Tuesday, November 01, 2005

Golden Gate Death

Once the welcome beacon for the West Coast, the Golden Gate Bridge is among my favorite places. I'll never forget the first time I went. Like most days there, it was foggy, cold and windy, even though it was a June day. You smell the ocean - the salty air, that fresh fish smell that only comes from the Pacific. You see the dark expanse of black water just past the bridge, outside of the bay, and in the deep ocean, and you begin to feel smaller than anyone else on earth.

Your mind drifts to seafaring. What a hard life it must be, to be clothed in waterproof windbreakers that do very little to shield you from the biting wind. How weathered your skin becomes after exposure to such conditions.

Yet you feel alive somehow, that air that is so filled with smells of nature and purpose fills your lungs and gives you energy and intensity. You realize that the fisherman from Hemingway were incredibly strong and massively powerful. This ocean is home to some of the largest, ferocious creatures on the planet, and those sailors drift amongst them daily. Their lot in life was in part determined by heritage, but in many ways it was impossible to deny. A life of adventure, battling nature and forces powerful beyond your control, will create Gods instead of men.

This bridge crosses that divide.

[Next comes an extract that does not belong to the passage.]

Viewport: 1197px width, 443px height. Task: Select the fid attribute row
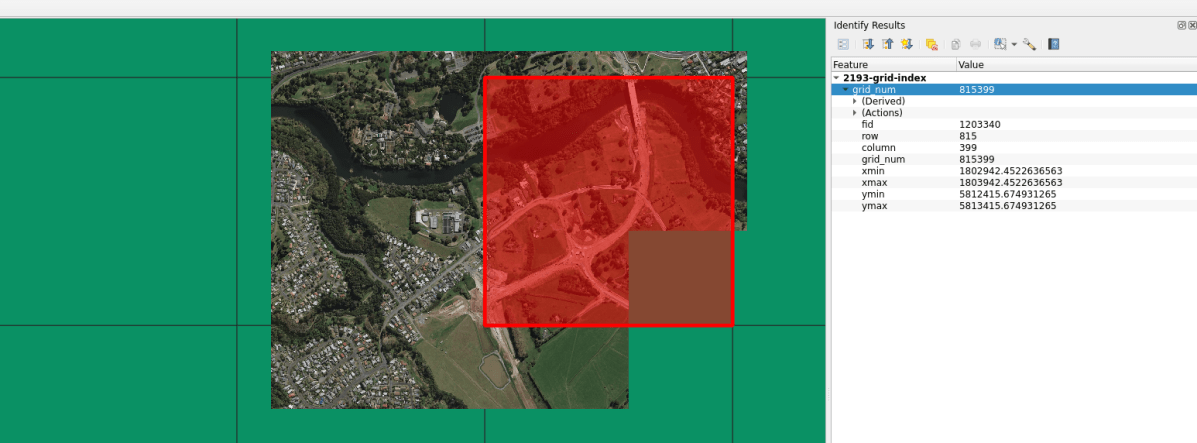click(868, 124)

The bay opens to cities of prosperity, built upon immigrant dreams. No one here is fortunate enough to be a native. The natives haven't been here that long, you see. Only several hundred years ago, Inuits, Russians, Spaniards, Mexicans and ragtaggled goldminers fought for settler's rights on these waters. Teeming with fish of all brands and colors, this land was worth it.

The fog covered mountains surrounding the bridge remind one of photos of Japan or China, before industry built its cement monoliths. Dark and light interspersed: the trees framed by the mist. Even now that the modern age has fully developed these peninsulas, much of the landscape is still covered in the dark, almost black of the leaves.

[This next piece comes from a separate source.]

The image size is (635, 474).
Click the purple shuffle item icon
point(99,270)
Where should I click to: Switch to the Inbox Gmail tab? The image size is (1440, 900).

The bridge is immense. You can only barely see the Marin shores from your perch on the southern side. In this feeling of fulfillment you have derived - the intense smells, the romantic mists, the choppy, beautiful cold water, you realize you just may be on the precipice of life. The divide, if it does exist. To dive in, as your body screams from every pore to do, is a venture into an unknown chasm. You would not survive. Few have.

The beauty is tempting. And that temptation seeps into your consciousness like your first line of coke. It will always reside there. You know it will ebb in times of sadness, and remain just underneath the surface of you. Your life may spin in directions of happiness instead of despair, but that glimpse of the beautiful, deadly place is not something you can release. The memory will sustain through joy and laughter.

You may not make the choice. But the choice will always be there.

The San Francisco Chronicle is publishing a week long segment about The Golden Gate Bridge suicides, entitled "Lethal Beauty". The incredible sadness part of this place is overwhelming, but a very necessary part of our understanding of the locale. It reminds me of the yin and yang. You cannot have enormous beauty without incredible ugliness.